I was furious at those who wouldn’t choose me. I blamed them for my choices and lack of follow through. But I didn’t dare ask for what I needed, to keep myself safe from the unknowns that might consume me. My silence and avoidant behaviors became my cozy home base and the only way I seemed to know how to cope.
There was no one moment when I recognized what I was doing. Unconscious responses are well hidden in their motives as quiet protectors.
But I did spend a lot of time shaming and blaming myself when the repercussions of my avoidance caught up to me. Questioning what was wrong with me and why I was so broken. Never quite recognizing my behaviors weren’t meant to hurt me but to shield me from the discomfort of feeling emotions I’d rather run from.
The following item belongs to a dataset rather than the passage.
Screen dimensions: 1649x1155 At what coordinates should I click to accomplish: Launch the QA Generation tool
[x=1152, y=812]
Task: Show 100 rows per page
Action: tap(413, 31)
It’s taken a lot of slowing down and observing my reactions and thoughts to see why it’s so difficult for me to hold a boundary, even when I know it’s the healthiest action for both myself and another. It’s also taken a lot of compassion to judge myself less, knowing my desire to feel loved and accepted often outweighs my desire to stand my ground.
Most of us experience this as humans. And that’s okay.
Learning to hold a healthy boundary is a continuous practice for me, and one that starts with being honest about my own motives and fears.
When I am resisting asking for what I need, it becomes an opportunity to pause and check in with myself and ask: What are you really scared of? What do you think will happen if you ask for what you want?
Most of the time my fear is of rejection, abandonment, or being verbally attacked as a way to manipulate me. Having experienced these things intensely in the past, those fears of avoidance can get quite loud.
Once I identify the fear, I’ll ask: What you do you need to feel safer in this situation? If you can’t control another’s response, what will help you feel more ease before and after? What supports would benefit you? Who can you ask to aid you with this? How can you soothe yourself through the discomfort that may arise?
When we do this, it allows our very real fears to be seen and acknowledged and enables us to set up a plan of support for before and after. It also builds our tolerance for holding discomfort. A skill many of us struggle with.
Our fear of being abandoned asks that we don’t abandon ourselves too. The parts of us that are afraid of being left behind are looking for evidence that someone will show up for them. If we create a plan to not abandon ourselves with reinforcement and supports, our need to protect ourselves decreases. Our sense of safety improves and slowly we begin to trust our own follow through.
It’s also something we can support our friends and children with. Telling someone to hold a boundary is not nearly as helpful as modeling or showing them how to.
Our seeming inability to hold a healthy boundary is not a sign of weakness. It’s not a character flaw and it’s not something to feel ongoing shame around. It’s a normal response to deeper fears that are asking to be seen, acknowledged, and supported, which is well within our control.
We have the power to stand up for ourselves, and for others, and ask for what we need in a way that is loving, compassionate, and kind. We can do this by starting with ourselves.
How easy is it for you to hold a healthy boundary that benefits you and another? What are the deterrents that keep you from following through? How do you support yourself through the challenge? How will it feel when you reach the other side?
Let this be your guide while you practice choosing you.